Short exercise » Lay out the lines of the records from the line containing "Given: Tap the Print Book format badge" through the line containing "Looking at the", inclusive, as a Markdown table with the columns Row and Line text, skipping any blank lines.

Extracted information »
-=-=-
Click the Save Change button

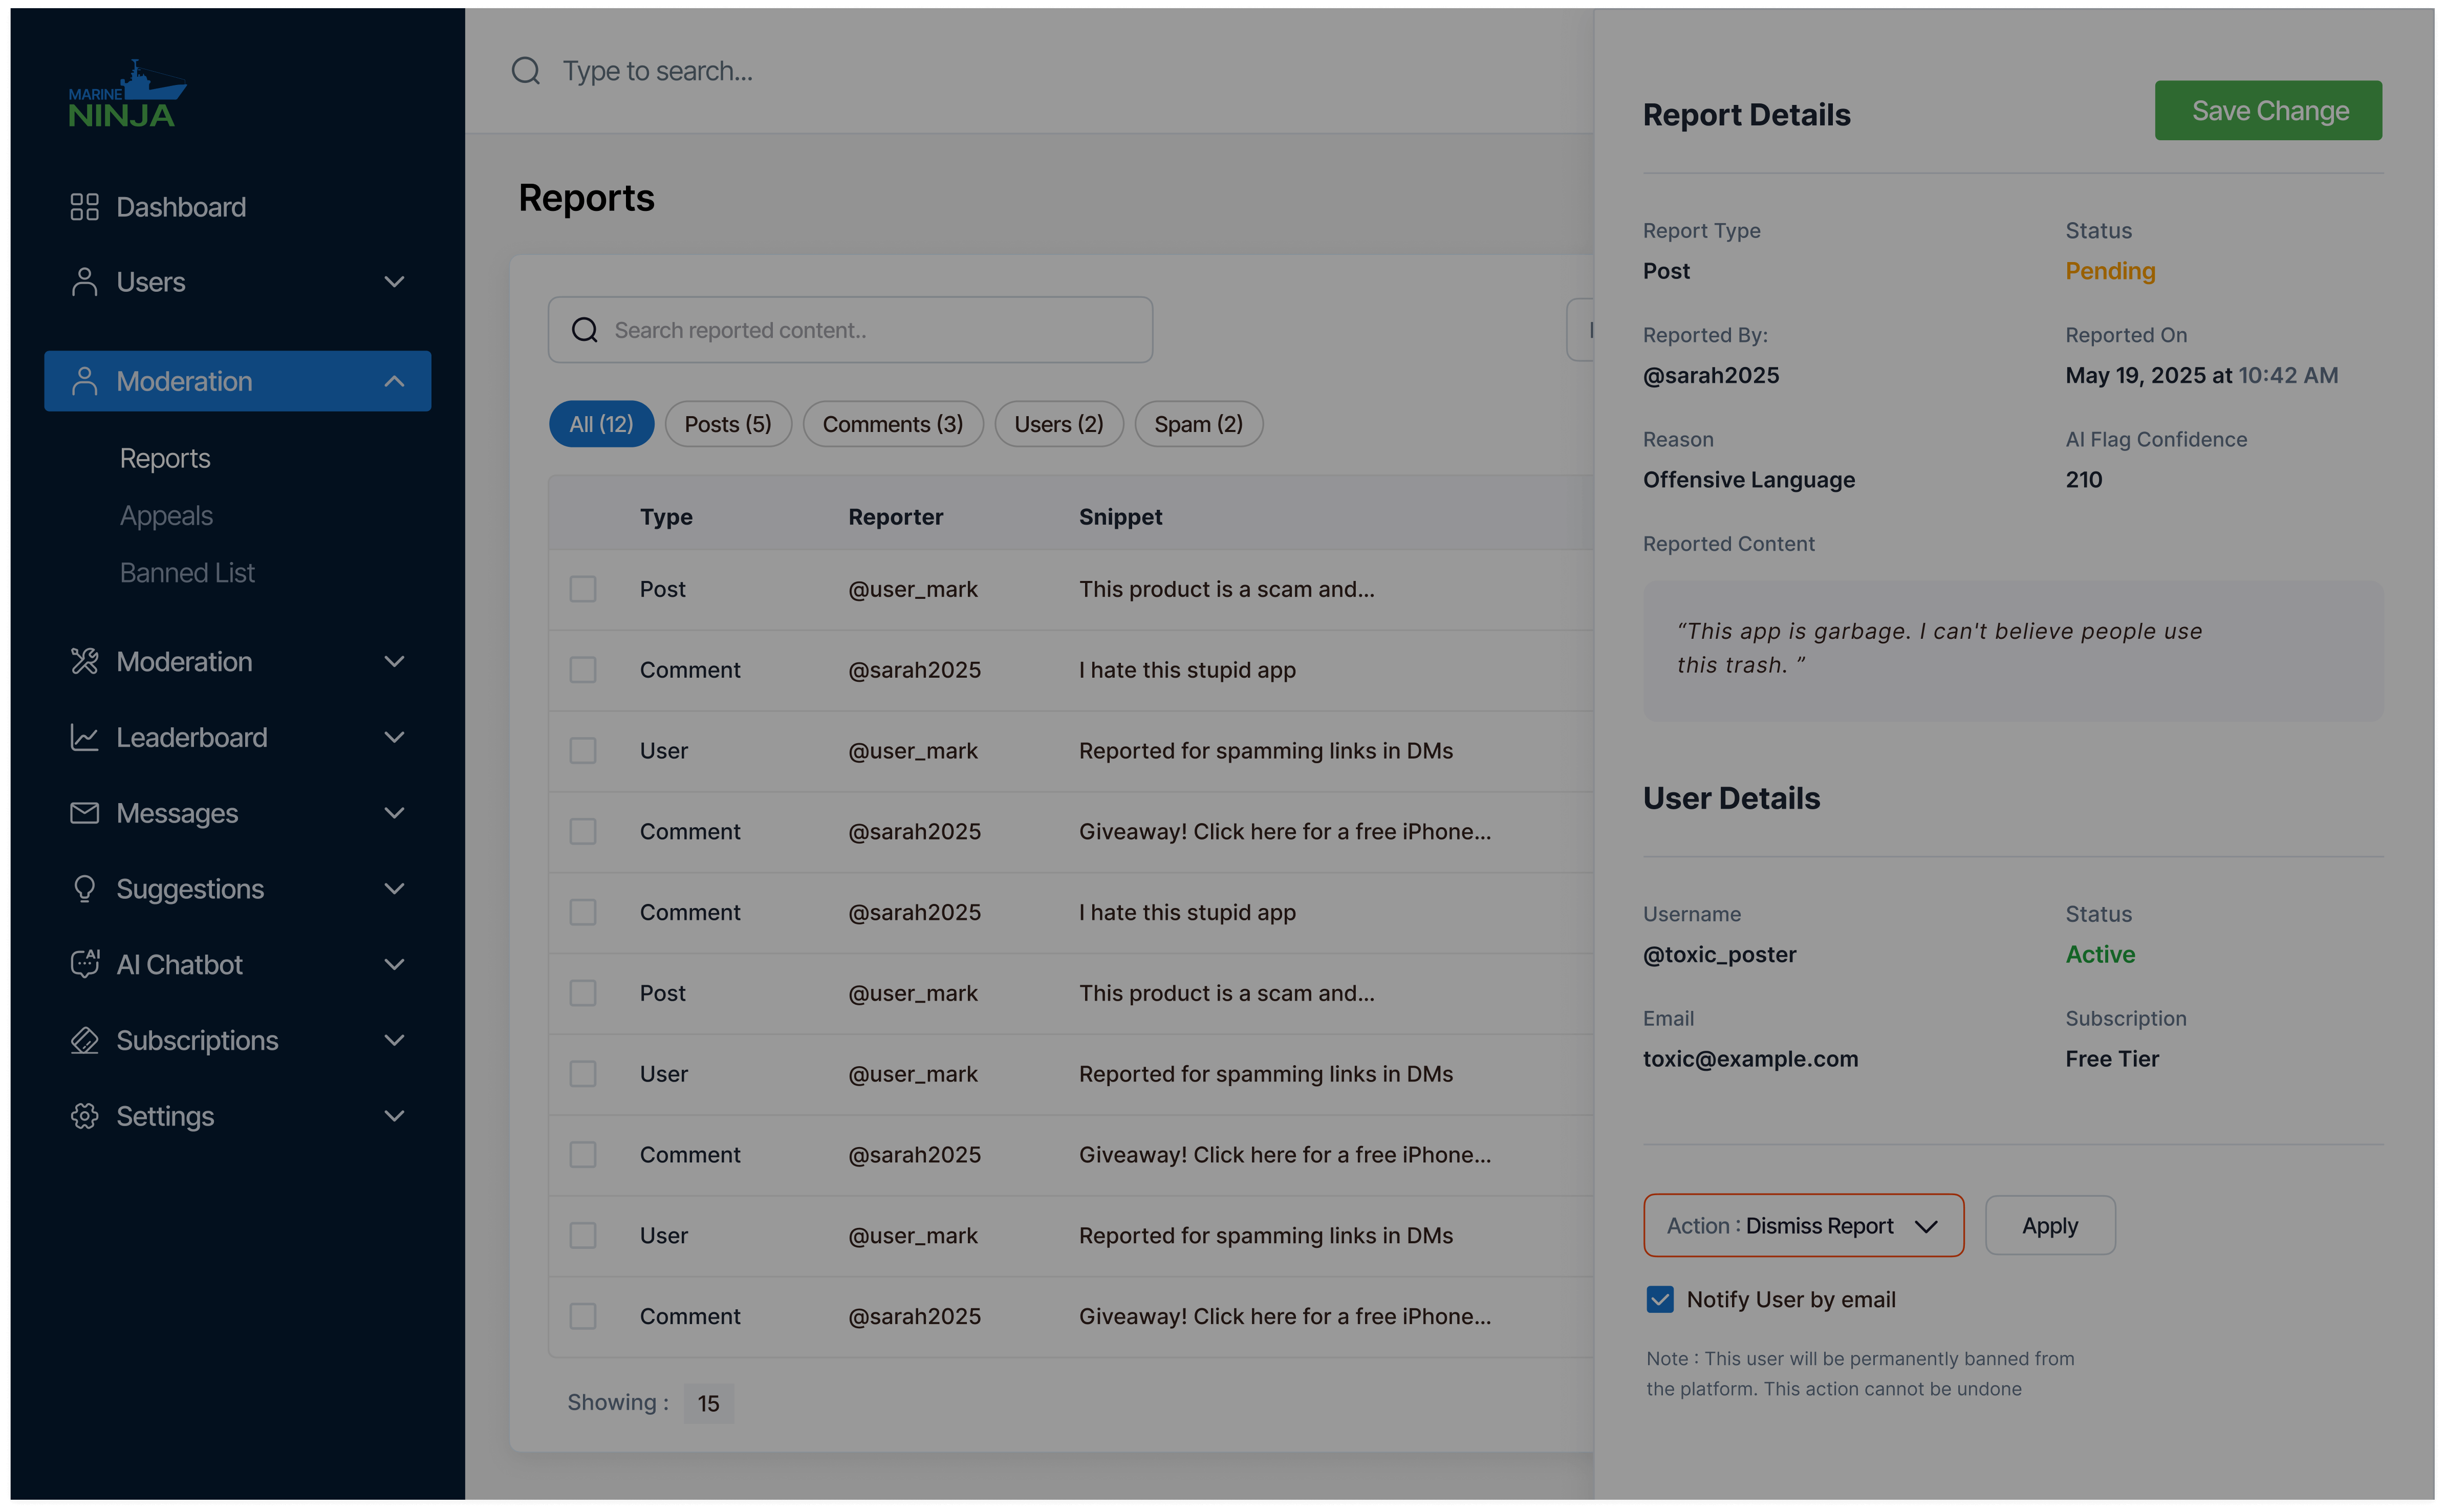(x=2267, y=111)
-=-=-
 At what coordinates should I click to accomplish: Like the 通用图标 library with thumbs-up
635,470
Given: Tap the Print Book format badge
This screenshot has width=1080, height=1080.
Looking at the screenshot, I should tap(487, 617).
-=-=-
Written response »
| Row | Line text |
|---|---|
| 1 | Given: Tap the Print Book format badge |
| 2 | This screenshot has width=1080, height=1080. |
| 3 | Looking at the screenshot, I should tap(487, 617). |